- Directed by: Tony Kern
- Produced by: Genevieve Woo Tony Kern
- Edited by: Tony Kern
- Music by: MoShang
- Production company: Mythopolis Pictures
- Distributed by: Golden Village Pictures
- Release date: 7 August 2008;
- Running time: 99 minutes
- Language: English

= A Month of Hungry Ghosts =

A Month of Hungry Ghosts is a 2008 film about the seventh-lunar-month Hungry Ghost Festival in Singapore. A Month of Hungry Ghosts is directed by Singapore-based American film director Tony Kern and co-produced by Genevieve Woo, a Singaporean television news anchor and producer with Channel NewsAsia, and Tony Kern. The film was released locally in Singapore on 7 August 2008. The film is distributed by Golden Village Pictures, and premiered at Golden Village VivoCity, Golden Village Plaza and Sinema Old School.

==Plot==
In parts of Asia each year, during the seventh lunar month, it is believed that the gates of Hell are opened and all the souls are set free to wander the Earth. At this time, many spirits roam around trying to fulfill their past needs, wants and desires. These are the "hungry ghosts". Numerous religious rituals and folk performances, like street operas, take place during the seventh lunar month to try to appease the spirits.

This film captures the seventh-lunar-month rituals in Singapore, a world-class centre of business and culture inhabited by many different immigrants from other Asian countries. While the hungry-ghost rituals originated in China and are still practised throughout South-east Asia in various forms, they are slowly dying out in many countries or may only be performed for several days of the month.

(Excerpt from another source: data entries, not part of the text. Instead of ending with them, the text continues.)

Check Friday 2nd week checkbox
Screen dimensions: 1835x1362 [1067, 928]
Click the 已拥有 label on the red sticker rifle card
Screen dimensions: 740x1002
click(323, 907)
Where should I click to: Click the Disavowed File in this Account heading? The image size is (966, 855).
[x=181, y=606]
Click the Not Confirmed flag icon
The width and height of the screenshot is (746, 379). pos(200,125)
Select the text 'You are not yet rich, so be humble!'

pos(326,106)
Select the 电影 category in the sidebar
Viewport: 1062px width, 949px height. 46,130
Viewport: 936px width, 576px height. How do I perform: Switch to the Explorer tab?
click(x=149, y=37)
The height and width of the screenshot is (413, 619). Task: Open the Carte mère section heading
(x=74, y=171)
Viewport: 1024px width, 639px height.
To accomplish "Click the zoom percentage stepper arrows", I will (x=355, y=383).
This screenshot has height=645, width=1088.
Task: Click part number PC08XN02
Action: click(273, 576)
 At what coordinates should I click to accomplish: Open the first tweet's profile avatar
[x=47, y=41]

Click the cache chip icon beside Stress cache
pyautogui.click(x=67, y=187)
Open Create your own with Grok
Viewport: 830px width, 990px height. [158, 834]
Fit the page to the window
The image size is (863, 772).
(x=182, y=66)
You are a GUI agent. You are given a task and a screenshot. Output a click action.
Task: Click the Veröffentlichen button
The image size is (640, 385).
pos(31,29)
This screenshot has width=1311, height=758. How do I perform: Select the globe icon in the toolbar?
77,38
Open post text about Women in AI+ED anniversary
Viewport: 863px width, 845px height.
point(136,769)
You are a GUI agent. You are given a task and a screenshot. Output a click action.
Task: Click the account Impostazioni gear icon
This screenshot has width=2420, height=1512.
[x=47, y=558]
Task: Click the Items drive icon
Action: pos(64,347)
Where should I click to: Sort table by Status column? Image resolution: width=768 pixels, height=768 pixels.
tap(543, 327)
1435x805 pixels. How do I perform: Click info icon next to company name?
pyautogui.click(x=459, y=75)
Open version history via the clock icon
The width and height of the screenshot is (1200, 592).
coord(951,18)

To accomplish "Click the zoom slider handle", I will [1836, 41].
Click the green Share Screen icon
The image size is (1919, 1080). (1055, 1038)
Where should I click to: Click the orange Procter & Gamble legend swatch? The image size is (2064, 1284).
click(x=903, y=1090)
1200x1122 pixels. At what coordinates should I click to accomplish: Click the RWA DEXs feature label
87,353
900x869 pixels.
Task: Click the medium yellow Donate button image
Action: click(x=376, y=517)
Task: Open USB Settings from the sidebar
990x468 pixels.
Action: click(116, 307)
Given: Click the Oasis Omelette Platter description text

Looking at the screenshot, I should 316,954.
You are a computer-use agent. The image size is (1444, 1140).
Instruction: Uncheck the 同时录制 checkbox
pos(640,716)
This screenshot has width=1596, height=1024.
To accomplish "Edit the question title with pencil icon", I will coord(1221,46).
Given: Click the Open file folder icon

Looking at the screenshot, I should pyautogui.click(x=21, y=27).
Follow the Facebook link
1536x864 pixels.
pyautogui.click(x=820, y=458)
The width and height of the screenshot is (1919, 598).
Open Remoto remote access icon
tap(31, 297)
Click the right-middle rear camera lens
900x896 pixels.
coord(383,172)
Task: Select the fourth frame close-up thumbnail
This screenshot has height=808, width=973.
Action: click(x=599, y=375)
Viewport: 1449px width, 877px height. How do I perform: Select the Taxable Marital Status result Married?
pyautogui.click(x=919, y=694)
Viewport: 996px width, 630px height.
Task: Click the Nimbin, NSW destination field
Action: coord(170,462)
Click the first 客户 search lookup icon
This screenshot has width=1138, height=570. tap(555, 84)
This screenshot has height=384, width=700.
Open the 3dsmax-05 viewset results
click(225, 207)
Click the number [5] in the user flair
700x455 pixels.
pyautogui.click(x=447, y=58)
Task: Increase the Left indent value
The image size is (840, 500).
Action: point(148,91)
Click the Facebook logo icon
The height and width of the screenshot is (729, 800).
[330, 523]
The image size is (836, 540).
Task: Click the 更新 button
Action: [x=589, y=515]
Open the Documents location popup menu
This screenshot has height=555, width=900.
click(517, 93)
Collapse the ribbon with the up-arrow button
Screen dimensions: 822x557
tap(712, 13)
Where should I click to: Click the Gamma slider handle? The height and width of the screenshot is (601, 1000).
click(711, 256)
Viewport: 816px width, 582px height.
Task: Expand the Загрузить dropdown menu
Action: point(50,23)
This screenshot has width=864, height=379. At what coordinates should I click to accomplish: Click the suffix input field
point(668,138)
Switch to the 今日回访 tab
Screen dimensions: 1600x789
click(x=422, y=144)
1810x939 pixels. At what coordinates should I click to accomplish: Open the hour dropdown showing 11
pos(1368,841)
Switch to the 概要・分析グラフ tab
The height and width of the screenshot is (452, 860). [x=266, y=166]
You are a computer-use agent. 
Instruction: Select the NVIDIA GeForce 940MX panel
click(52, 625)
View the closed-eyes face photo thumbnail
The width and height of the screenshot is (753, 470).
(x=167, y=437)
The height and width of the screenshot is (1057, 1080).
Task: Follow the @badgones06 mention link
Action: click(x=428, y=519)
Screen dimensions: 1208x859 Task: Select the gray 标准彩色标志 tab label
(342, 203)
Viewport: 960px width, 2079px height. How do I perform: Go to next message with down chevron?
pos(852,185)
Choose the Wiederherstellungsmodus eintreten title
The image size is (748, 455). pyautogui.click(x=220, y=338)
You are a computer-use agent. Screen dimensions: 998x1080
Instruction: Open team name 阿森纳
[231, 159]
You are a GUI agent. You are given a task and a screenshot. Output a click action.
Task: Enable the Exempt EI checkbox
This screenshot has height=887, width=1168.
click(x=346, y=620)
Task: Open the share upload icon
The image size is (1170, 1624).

Singapore is unique in that the rituals are brought to life throughout the entire seventh lunar month. At the same time, the immigrants in Singapore have brought their own native rituals to the small island nation where the hungry-ghost month still thrives. A Month of Hungry Ghosts captures these rituals and performances throughout an entire seventh lunar month in Singapore.

==Production==
The film is directed by Tony Kern and produced by Kern and Genevieve Woo. Mythopolis Pictures was the production studio. Work on the film began in 2005, during the Hungry Ghost Festival, with post production from December 2007 to July 2008.

===Music===
Taiwan-based artist MoShang blends recorded sound samples from the streets of Asia with downtempo electronica for a unique sound.

==Blog Aloud - Meet the Director and Producer==
On 1 August 2008, the first day of the Hungry Ghost Festival, director Tony Kern and producer Genevieve Woo held a 15-minute interactive session on the film at Cinema Europa, Golden Village VivoCity, right after the screening. They shared about what went behind the making of the documentary and the strange happenings that they encountered.